The same types of cells also live in the blood and kidneys, and sodium bicarbonate is used in the treatment of chronic kidney disease. This idea led the authors of the new study to explore the mechanisms through which this substance could help improve kidney function.
“We started to think, how does baking soda slow the progression of kidney disease?” O’Connor says.
At first, the researchers analyzed the effects of the sodium bicarbonate solution in a rat kidney disease model, and then again in healthy rats, which acted as the control sample.
This is when the researchers noticed that the levels of M1 cells in the kidneys decreased, while those of the M2 cells increased.
Both the rats with kidney disease and the healthy rats showed the same development. And it was this change that marked the notion that sodium bicarbonate could influence the inflammatory response at the cellular level.
When the researchers recruited healthy medical students and asked them to drink the sodium bicarbonate solution, the anti-inflammatory effect of this substance on the spleen and blood became apparent.
“The change from inflammatory to anti-inflammatory profile is happening everywhere. We saw it in the kidneys, we saw it in the spleen, now we see it in the peripheral blood, ”says O’Connor.

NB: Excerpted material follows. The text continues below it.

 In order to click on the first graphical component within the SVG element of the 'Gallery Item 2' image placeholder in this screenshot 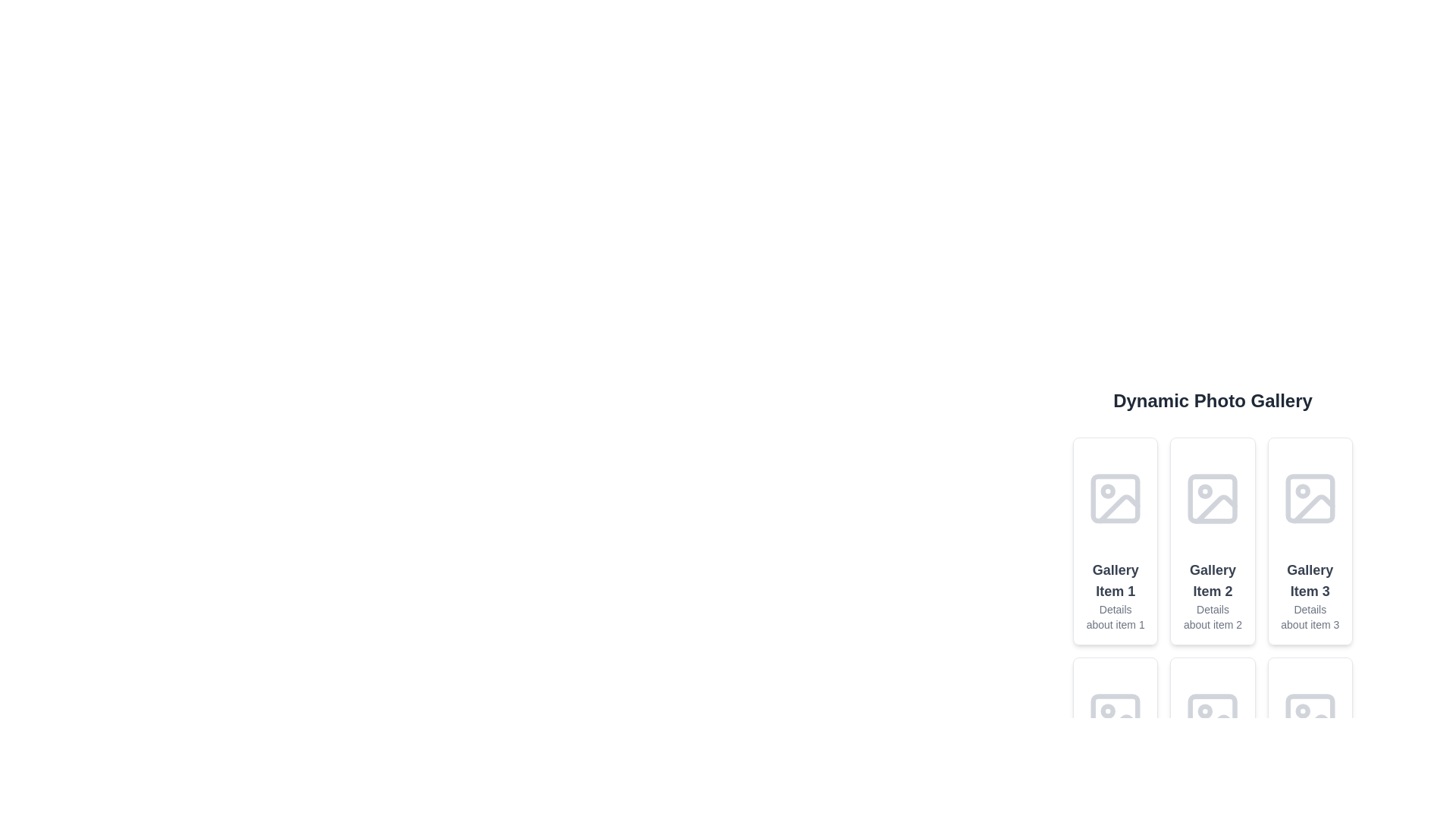, I will do `click(1212, 499)`.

Is bicarbonate safe to treat inflammatory disease?
One of the main revelations of the authors was the fact that it was the mesothelial cells that mediated the anti-inflammatory signals.
An existing working theory had been that the signals were transmitted to the relevant cells via the vagus nerve, a long cranial nerve that communicates with the heart, lungs, and various organs in the abdomen.
But experiments revealed that this idea was wrong. When the scientists tried to cut this nerve, this did not affect the behavior of the mesothelial cells. Instead, it became clear that these cells had more direct communication with the organs they aligned than previously thought.
O’Connor and his team realized this when they noticed that moving the spleen affected the mesothelial cells that lined it, and the signals that modulated the inflammatory response were lost.
“We believe that the cholinergic (acetylcholine) signals that we know mediate this anti-inflammatory response do not come directly from the vagal nerve that innervates the spleen, but from the mesothelial cells that form these connections with the spleen,” O’Connor explains.
The results are beginning to provide an answer as to why baking soda can help with autoimmune diseases, including arthritis, and further research on these mechanisms could help optimize the results obtained through this common compound.
“It’s potentially a really safe way to treat inflammatory disease,” O’Connor concludes.